(Exigences du problème) Recopiez les entrées en commençant à la ligne qui contient "Task: Open the Адресная книга top bar link" et en allant jusqu'à la fin, substituez "dot" à "circle" sans rien changer d'autre. Laissez les images hors de votre réponse.

[Entrées de données recueillies]
========================================

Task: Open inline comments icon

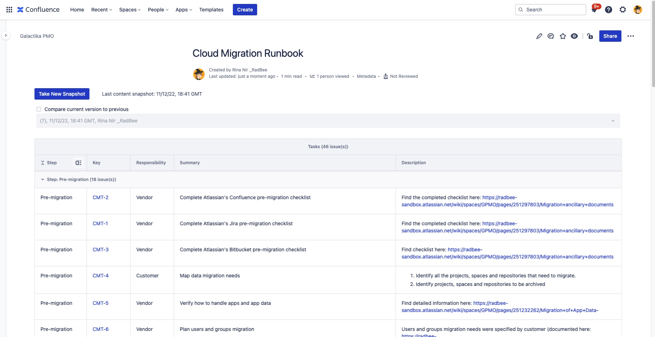Action: pyautogui.click(x=551, y=36)
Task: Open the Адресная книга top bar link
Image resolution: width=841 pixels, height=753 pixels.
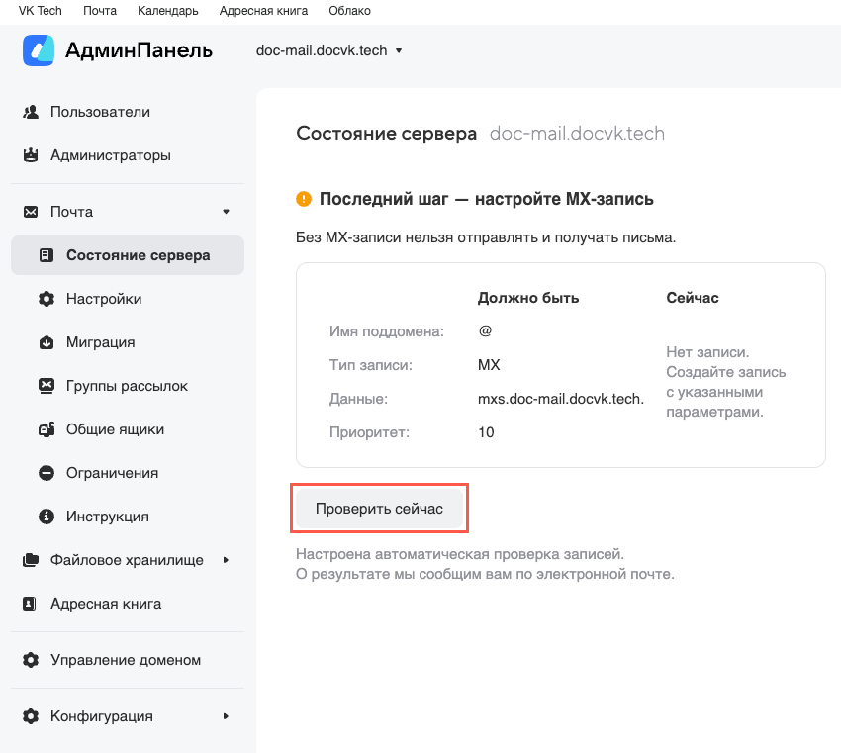Action: [263, 11]
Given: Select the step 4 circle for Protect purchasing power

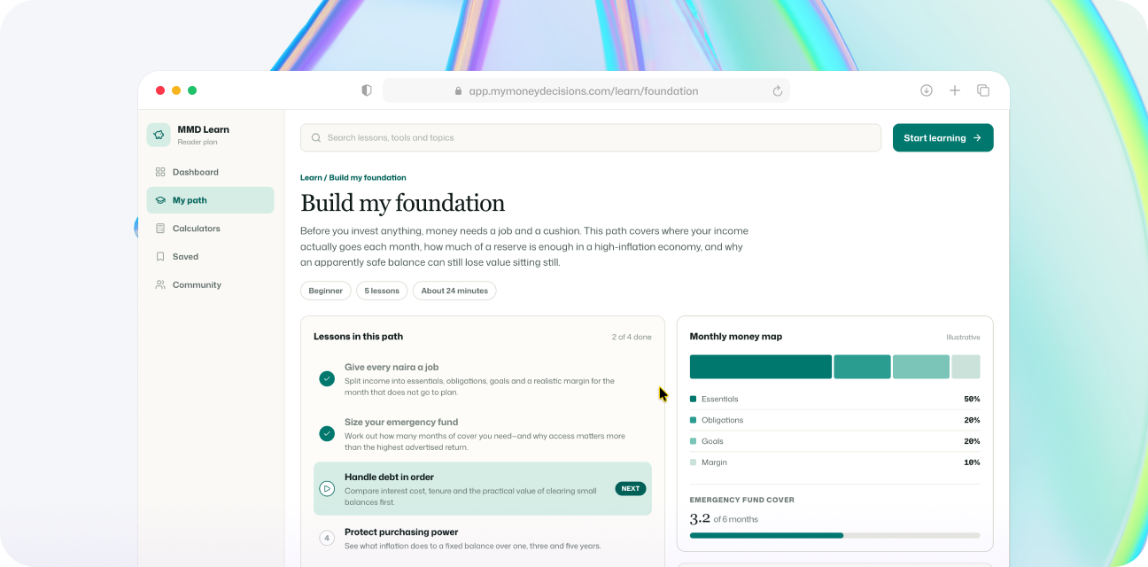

========================================

(Résultat ci-dessous)
Task: Open the Адресная книга top bar link
Image resolution: width=841 pixels, height=753 pixels.
Action: [263, 11]
Given: Select the step 4 dot for Protect purchasing power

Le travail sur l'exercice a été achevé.